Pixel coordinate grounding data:
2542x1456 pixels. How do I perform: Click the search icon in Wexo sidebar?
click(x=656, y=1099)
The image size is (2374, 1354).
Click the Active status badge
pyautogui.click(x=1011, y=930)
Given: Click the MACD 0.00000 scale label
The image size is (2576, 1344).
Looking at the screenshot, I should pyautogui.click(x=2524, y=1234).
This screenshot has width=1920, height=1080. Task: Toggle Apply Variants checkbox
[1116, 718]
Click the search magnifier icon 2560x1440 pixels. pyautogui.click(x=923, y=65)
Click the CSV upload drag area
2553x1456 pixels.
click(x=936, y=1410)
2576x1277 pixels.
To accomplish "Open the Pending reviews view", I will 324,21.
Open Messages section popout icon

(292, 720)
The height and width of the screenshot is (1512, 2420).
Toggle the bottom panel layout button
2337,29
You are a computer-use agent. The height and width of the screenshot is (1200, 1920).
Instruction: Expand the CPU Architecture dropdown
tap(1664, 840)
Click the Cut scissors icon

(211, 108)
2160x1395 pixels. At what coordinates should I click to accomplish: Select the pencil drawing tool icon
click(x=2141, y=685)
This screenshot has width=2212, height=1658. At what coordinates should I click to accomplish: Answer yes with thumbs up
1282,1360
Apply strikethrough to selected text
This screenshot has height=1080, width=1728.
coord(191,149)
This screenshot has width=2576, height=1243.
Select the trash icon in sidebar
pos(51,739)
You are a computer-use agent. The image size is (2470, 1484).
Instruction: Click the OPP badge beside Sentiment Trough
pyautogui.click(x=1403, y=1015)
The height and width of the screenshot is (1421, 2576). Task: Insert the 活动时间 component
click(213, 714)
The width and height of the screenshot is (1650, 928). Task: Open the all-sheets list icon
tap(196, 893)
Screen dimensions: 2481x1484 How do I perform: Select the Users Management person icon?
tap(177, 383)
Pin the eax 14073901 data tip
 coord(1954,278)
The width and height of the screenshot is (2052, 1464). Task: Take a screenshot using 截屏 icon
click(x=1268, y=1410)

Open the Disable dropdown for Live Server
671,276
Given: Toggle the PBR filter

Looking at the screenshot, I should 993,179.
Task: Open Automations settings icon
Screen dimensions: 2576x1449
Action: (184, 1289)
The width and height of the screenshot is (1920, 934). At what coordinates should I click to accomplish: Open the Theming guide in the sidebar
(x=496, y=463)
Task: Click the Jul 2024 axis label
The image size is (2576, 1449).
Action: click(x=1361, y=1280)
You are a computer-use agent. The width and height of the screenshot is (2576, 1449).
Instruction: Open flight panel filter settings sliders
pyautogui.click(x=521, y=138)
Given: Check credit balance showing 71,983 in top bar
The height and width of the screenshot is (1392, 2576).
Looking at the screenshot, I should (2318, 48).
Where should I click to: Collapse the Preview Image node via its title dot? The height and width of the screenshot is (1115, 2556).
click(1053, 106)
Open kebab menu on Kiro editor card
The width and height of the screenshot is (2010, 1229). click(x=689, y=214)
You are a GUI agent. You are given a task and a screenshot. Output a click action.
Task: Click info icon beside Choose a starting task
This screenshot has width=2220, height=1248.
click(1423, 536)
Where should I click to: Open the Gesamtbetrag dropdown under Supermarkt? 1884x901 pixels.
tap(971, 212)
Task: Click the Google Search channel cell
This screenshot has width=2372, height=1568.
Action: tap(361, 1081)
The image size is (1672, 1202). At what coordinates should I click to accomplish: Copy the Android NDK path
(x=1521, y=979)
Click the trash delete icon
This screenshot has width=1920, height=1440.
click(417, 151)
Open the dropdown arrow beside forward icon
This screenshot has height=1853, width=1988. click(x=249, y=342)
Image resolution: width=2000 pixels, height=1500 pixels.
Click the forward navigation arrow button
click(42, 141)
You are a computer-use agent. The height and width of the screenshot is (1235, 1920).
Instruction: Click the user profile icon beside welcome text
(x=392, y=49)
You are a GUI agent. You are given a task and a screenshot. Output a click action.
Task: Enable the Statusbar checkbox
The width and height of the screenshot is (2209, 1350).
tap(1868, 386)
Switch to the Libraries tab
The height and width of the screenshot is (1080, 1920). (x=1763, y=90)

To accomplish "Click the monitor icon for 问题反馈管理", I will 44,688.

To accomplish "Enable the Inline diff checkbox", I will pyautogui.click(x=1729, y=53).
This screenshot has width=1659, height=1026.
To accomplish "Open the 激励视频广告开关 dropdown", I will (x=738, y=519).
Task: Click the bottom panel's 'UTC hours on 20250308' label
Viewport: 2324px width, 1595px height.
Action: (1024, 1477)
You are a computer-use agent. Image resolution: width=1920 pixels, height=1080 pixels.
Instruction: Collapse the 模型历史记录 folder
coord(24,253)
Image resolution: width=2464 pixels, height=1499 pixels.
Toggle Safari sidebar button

**TASK PROMPT**
Each line in the entries above, starting at the line with "Screen dimensions: 2481x1484" and ending at the line with "You are a computer-use agent. The width", is to be printed exactly, and only those lines.

**SOLUTION BELOW**
Screen dimensions: 2481x1484 How do I perform: Select the Users Management person icon?
tap(177, 383)
Pin the eax 14073901 data tip
 coord(1954,278)
The width and height of the screenshot is (2052, 1464). Task: Take a screenshot using 截屏 icon
click(x=1268, y=1410)

Open the Disable dropdown for Live Server
671,276
Given: Toggle the PBR filter

Looking at the screenshot, I should 993,179.
Task: Open Automations settings icon
Screen dimensions: 2576x1449
Action: (184, 1289)
The width and height of the screenshot is (1920, 934). At what coordinates should I click to accomplish: Open the Theming guide in the sidebar
(x=496, y=463)
Task: Click the Jul 2024 axis label
The image size is (2576, 1449).
Action: click(x=1361, y=1280)
You are a computer-use agent. The width and height of the screenshot is (2576, 1449).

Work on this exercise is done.